Lori Rollins wasn’t your typical teenager. While her friends were out dancing at rock concerts, she was scouring flea markets.
Her fascination with old stuff began when her grandfather passed away. When the family began sorting through his belongings, Rollins was drawn to the charm and beauty of items from a bygone era.
As she grew into early adulthood, her passion for all things old didn’t go away. As her knowledge base of antiques grew, so did her curiosity.
While a young single mother of two, Rollins began working part time at a Grass Valley antique store owned by a friend. It didn’t take long before she realized she wanted her own business.
In 1984, Rollins opened the doors of the Grass Valley Antique Emporium on Main Street, in Grass Valley. Two years later, she moved to the current 2,800-square-foot location on Mill Street, where she has remained for the past 28 years. Based on the cooperative model, Rollins shares her retail space with 10 antiques dealers, each of whom has their own nook featuring their best finds. Depending on who is working on any given day, dealers evaluate, buy and sell items to a steady stream of customers.
“I carefully screen the dealers who sell here,” said Rollins. “I like them to be highly involved, very hands-on and passionate about the antique business. The result has been a team of longtime, quality dealers with expertise, all of whom sell a wide range of quality items. The variety is astonishing.”
Standing amid the literally hundreds of thousands of unique gems filling the store, dealer Barbara Perdue says she has been working the register and selling her antiques at the Antique Emporium for the past 22 years.
“There’s not a lot of turn over here when it comes to dealers,” she said. “Once they get in here, they don’t want to get out.”
Only a visit to the shop can fully confirm the sheer volume and range of inventory, for example, a 1929 cigarette dispenser, a doll buggy, doilies, drill bits, auto harps, Victorian lamps, horse shoes, a wooden sled, brooches, silver ware, vintage postcards, tea sets, thimbles, lanterns, flasks, jewelry, books, furniture eye glasses, an 1880s coffee grinder and much more.
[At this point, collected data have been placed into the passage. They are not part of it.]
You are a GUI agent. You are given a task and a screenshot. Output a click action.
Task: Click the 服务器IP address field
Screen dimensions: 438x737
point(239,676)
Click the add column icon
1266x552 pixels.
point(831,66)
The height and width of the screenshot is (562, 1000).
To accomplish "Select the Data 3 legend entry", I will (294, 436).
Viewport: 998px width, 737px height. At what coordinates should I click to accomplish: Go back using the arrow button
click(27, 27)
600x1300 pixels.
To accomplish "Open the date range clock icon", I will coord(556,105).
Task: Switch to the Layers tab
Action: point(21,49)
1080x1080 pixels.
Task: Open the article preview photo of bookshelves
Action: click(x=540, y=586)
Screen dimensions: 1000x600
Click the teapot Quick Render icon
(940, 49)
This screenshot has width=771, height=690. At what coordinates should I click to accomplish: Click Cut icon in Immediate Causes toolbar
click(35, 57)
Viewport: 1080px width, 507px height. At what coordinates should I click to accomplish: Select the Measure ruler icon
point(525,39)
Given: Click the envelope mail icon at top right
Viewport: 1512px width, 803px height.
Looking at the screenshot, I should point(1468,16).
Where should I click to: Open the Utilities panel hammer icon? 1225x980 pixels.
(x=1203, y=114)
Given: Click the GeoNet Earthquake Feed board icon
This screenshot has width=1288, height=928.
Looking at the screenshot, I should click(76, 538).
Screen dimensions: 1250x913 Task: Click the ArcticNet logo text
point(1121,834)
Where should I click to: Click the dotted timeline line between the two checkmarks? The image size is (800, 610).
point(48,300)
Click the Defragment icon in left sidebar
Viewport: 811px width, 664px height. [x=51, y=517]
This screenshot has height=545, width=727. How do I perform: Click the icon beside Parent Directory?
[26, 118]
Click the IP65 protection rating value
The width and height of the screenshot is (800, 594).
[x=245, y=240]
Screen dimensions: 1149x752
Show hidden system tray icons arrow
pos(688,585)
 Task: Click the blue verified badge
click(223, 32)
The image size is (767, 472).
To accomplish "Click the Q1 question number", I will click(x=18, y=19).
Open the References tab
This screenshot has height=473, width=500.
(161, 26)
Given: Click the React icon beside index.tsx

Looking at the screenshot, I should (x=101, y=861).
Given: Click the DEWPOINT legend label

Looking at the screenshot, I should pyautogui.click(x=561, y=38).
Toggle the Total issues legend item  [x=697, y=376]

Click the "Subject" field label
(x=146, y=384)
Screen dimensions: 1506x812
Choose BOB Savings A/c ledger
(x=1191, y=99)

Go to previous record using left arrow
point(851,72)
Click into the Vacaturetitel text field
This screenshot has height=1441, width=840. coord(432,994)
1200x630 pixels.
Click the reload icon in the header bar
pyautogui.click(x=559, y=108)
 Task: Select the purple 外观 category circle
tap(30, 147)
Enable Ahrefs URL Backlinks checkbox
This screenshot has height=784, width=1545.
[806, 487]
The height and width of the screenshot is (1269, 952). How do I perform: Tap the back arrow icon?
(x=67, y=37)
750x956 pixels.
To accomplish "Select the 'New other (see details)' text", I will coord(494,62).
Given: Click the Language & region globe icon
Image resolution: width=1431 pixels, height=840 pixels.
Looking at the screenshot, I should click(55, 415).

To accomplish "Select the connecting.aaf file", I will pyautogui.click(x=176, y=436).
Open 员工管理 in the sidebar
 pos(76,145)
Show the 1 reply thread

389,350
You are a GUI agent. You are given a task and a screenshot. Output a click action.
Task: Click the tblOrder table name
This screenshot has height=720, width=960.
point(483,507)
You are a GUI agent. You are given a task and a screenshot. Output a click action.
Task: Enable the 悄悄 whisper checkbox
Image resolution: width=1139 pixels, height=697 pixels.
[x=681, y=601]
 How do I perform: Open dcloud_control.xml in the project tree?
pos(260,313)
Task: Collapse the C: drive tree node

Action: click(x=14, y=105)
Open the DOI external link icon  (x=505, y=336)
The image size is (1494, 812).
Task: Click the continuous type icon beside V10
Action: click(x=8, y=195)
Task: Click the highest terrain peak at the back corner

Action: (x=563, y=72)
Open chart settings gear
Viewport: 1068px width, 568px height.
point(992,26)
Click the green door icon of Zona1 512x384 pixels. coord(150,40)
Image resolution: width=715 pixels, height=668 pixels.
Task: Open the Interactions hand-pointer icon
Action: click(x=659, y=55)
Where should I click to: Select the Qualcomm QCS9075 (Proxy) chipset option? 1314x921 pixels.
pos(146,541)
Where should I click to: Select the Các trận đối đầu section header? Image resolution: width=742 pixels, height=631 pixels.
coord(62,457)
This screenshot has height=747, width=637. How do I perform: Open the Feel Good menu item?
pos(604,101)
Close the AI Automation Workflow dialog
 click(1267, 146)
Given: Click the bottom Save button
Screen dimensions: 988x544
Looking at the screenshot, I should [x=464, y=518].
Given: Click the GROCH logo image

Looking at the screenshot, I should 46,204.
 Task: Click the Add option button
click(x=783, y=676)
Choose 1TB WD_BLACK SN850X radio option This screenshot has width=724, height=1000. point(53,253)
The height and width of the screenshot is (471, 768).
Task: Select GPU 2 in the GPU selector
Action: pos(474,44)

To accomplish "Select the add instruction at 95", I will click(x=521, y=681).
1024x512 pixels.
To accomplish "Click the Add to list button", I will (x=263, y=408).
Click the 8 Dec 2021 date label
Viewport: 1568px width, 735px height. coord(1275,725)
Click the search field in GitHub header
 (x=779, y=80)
Feeling fortunate to be located in a robust shopping area that has vastly improved over the past three decades, Rollins said her fellow merchants feel like extended family.
She attributes much of the foot traffic to the quality businesses she shares the block with — but a quality selection is what keeps them coming back.
“Our stuff is truly vintage or antique,” said Rollins. “We never carry reproductions. We have high standards. We also like to keep our inventory fresh — in some stores you can go back months later and see the same things on the shelf. Things change a lot here, although I have bought back a few things I sold customers years before. I guess in a way we’re essentially just the caretakers of this stuff.”
Dealer Doug Moon’s interest in antiques started in college. He and his roommates were given a coffee table by a relative, which they proceeded to melt wax on.
When Moon turned it over in an attempt to pound the wax off, he realized it was an Italian table with intricately inlaid wood of varying colors.
He refinished it and fell in love with it. Thus began a lifelong habit of scouring flea markets, garage sales and auctions, in search of furniture and other antiques.
He and his wife, Shirley, work at the Antique Emporium several days a week.
“The best part of this business is the hunt,” he said.
“Those treasures are few and far between. I’m always on the lookout for the old, the charming, the attractive, the interesting.”
Rollins agrees, but stresses that there is another valuable dimension to selling antiques for more than 30 years.
“I love the people who come in — they are always so excited about what they’ve found,” she said. “Everyone has stories. It just never gets boring.”